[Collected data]
______

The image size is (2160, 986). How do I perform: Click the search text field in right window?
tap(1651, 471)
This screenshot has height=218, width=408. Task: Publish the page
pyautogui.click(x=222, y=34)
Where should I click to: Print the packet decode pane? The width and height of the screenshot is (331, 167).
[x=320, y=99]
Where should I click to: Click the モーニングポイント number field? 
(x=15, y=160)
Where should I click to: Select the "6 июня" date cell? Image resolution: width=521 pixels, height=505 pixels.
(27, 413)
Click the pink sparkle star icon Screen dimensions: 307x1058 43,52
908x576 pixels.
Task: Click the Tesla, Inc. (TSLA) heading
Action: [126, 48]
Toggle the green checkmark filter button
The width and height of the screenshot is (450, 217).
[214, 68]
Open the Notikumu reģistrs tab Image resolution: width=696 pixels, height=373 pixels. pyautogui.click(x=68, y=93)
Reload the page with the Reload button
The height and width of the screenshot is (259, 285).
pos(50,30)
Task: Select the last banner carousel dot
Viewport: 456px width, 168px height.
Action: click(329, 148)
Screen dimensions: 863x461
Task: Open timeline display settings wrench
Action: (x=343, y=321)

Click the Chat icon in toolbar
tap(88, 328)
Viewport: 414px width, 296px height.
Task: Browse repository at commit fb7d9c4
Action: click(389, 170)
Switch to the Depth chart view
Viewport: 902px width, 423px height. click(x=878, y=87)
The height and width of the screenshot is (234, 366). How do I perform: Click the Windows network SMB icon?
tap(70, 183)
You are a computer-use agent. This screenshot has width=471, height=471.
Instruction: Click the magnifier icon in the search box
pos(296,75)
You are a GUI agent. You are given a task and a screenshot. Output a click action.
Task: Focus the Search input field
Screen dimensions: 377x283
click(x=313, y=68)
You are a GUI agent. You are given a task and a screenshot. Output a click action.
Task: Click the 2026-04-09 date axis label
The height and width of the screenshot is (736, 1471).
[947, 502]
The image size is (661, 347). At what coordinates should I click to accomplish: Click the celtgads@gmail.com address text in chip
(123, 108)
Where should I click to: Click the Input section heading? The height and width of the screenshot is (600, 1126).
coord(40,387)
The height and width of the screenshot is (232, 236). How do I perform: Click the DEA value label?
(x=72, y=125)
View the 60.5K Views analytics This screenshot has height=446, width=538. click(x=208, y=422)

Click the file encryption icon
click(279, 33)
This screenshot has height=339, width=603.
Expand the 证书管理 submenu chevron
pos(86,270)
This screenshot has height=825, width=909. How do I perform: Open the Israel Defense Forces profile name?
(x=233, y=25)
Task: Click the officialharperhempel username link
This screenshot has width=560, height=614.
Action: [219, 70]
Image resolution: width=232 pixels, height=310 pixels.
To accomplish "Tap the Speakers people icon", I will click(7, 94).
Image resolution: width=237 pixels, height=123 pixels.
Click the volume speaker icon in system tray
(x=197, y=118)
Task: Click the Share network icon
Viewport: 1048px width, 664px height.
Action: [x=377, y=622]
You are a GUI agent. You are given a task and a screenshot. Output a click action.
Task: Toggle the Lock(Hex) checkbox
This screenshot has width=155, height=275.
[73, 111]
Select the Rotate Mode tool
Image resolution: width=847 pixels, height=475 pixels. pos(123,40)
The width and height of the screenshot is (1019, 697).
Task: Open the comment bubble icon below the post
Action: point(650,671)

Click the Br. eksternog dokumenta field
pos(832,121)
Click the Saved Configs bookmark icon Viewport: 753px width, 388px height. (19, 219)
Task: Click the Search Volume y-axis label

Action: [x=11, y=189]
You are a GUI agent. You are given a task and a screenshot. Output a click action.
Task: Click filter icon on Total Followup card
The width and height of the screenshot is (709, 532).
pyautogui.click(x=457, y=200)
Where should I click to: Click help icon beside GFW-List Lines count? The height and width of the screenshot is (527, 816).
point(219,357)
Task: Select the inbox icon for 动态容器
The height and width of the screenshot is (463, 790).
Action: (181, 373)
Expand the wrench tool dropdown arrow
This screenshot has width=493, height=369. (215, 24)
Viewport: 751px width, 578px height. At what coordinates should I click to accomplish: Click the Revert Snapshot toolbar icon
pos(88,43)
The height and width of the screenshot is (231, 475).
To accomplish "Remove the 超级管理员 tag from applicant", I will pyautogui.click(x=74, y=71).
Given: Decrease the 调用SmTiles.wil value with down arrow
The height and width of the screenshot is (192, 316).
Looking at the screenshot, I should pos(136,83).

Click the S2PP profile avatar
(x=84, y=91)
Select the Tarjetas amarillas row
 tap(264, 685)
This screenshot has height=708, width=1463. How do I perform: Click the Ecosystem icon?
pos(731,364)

______

EXERCISE OBJECTIVE: Which lines of the data include "button"? Copy each of them.

RESPONSE AREA:
Toggle the green checkmark filter button
Reload the page with the Reload button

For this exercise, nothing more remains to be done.